The Standard variant of Cygnus is seen approaching the ISS.
Role: To be used to supply the International Space Station with cargo
Crew: 0
Carrier Rocket: Antares or Atlas V
Vehicle nos. 1–3
Vehicle nos. 4+
Height:[1] 3.66 metres (12.0 ft) 4.86 metres (15.9 ft)
PCM diameter:[1] 3.07 metres (10.1 ft) 3.07 metres (10.1 ft)
Mass (dry):[1] 1,500 kilograms (3,300 lb) 1,800 kilograms (4,000 lb)
Volume:[2] 18.9 m3 (670 cu ft) 27 m3 (950 cu ft)
Delivered Payload:[2] 2,000 kg (4,400 lb) Antares 230: 3,200 kg (7,100 lb)[3]
Atlas V: 3,500 kg (7,700 lb)[3][4]
Disposal Payload: 1,200 kg (2,600 lb) 1,200 kg (2,600 lb)
Endurance: One week to two years[5]
Propellant: MMH/MON-3[6]
Peak power: 3.5 kW[5]

The Cygnus spacecraft is an American automated cargo spacecraft developed by Orbital Sciences Corporation as part of NASA's Commercial Orbital Transportation Services (COTS) developmental program. It is launched by Orbital's Antares rocket and is designed to transport supplies to the International Space Station (ISS) following the retirement of the American Space Shuttle. Since August 2000 ISS resupply missions have been regularly flown by Russian Progress spacecraft, as well as by the European Automated Transfer Vehicle, and the Japanese H-II Transfer Vehicle. With the Cygnus spacecraft and the SpaceX Dragon, NASA seeks to increase its partnerships with domestic commercial aviation and aeronautics industry.[7]

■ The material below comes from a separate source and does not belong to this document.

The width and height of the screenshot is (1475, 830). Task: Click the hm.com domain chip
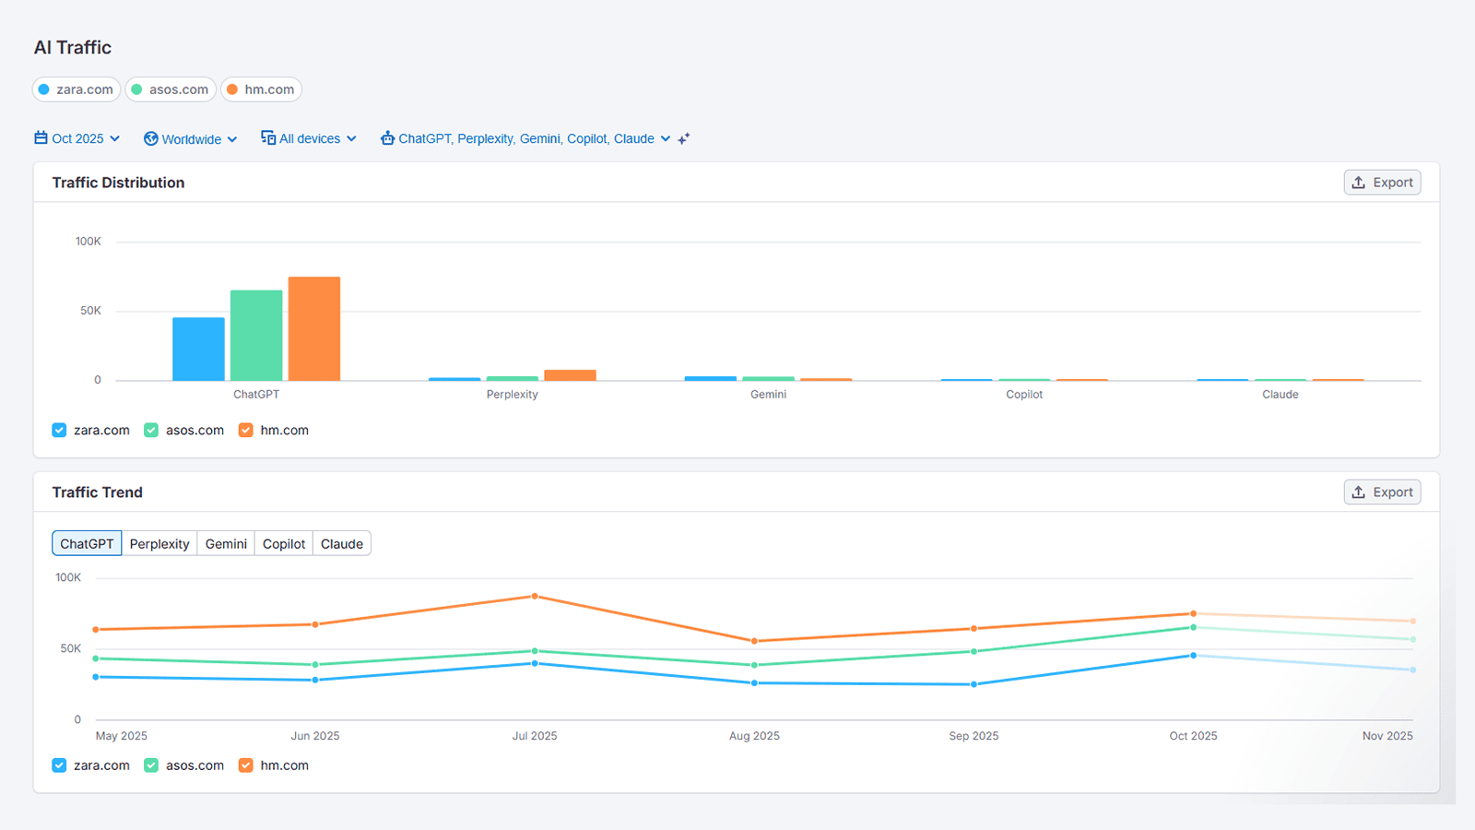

Cygnus is the Latinized Greek word for swan and a northern constellation.


NASA Administrator Charles Bolden (third from left) in front of the Cygnus spacecraft in May 2012

With Rocketplane Kistler unable to meet funding obligations for its K-1 launch vehicle under the terms of the COTS agreement, NASA decided on October 18, 2007 to terminate its contract with Rocketplane Kistler and re-award its contract after a competition.[8] On February 19, 2008 NASA announced that it had chosen Orbital Sciences as the new winner.[9] On December 23, 2008, NASA awarded Orbital Sciences a $1.9 billion contract under the Commercial Resupply Services (CRS) program. Under this contract, Orbital Sciences will deliver up to 20 tons of cargo to the ISS through 2016 in eight Cygnus spacecraft flights.[7]

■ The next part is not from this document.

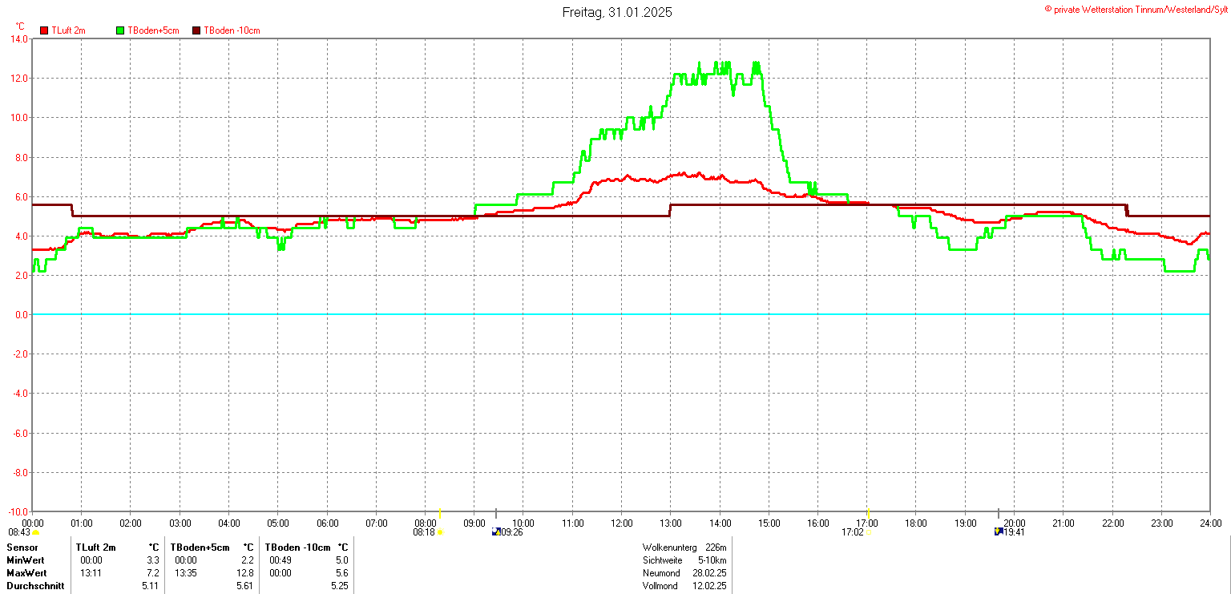Click the yellow sunset tick near 17:00
The image size is (1231, 594).
[x=869, y=514]
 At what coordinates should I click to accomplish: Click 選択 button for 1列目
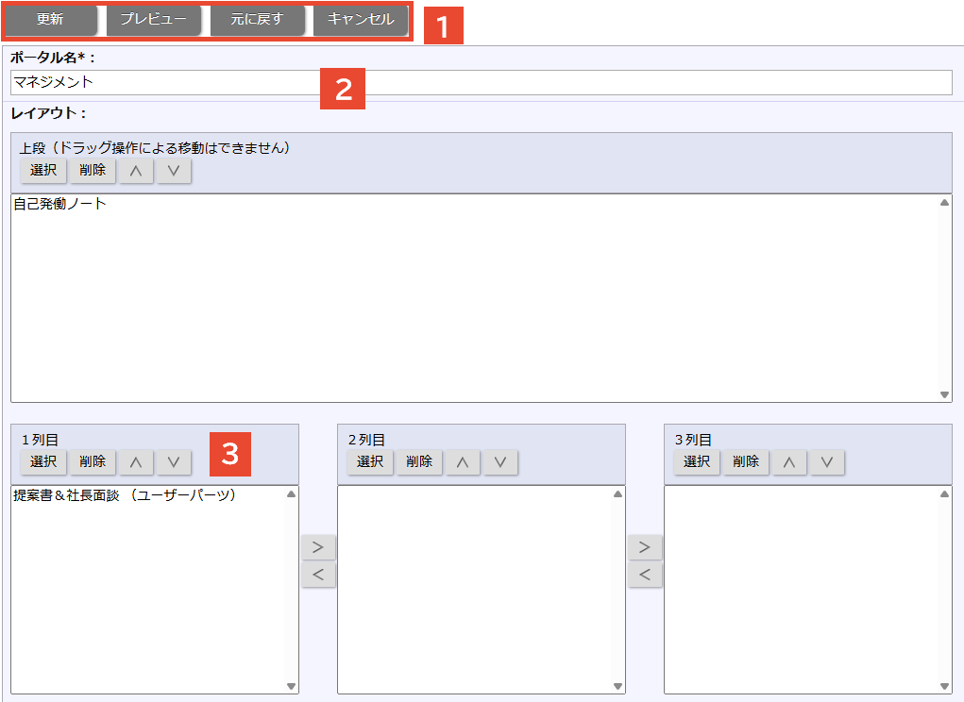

By April 2010 Orbital had displayed a full-scale model of the Cygnus cargo delivery spacecraft at the National Space Symposium (NSS) in Colorado Springs, CO.[10]

Launched on an Antares (renamed from Taurus II) medium-class launch vehicle, the first Cygnus flight was originally planned to occur in December 2010.[11][12] The Cygnus demonstration mission was successfully launched on September 18, 2013.[13] On January 12, 2014, the first scheduled Cygnus resupply mission arrived at the space station; the capsule carried Christmas presents and fresh fruit for the astronauts. Its arrival was delayed, first by the need to repair the station, and then by frigid weather at the launch site and solar flares that forced postponements.[13][14]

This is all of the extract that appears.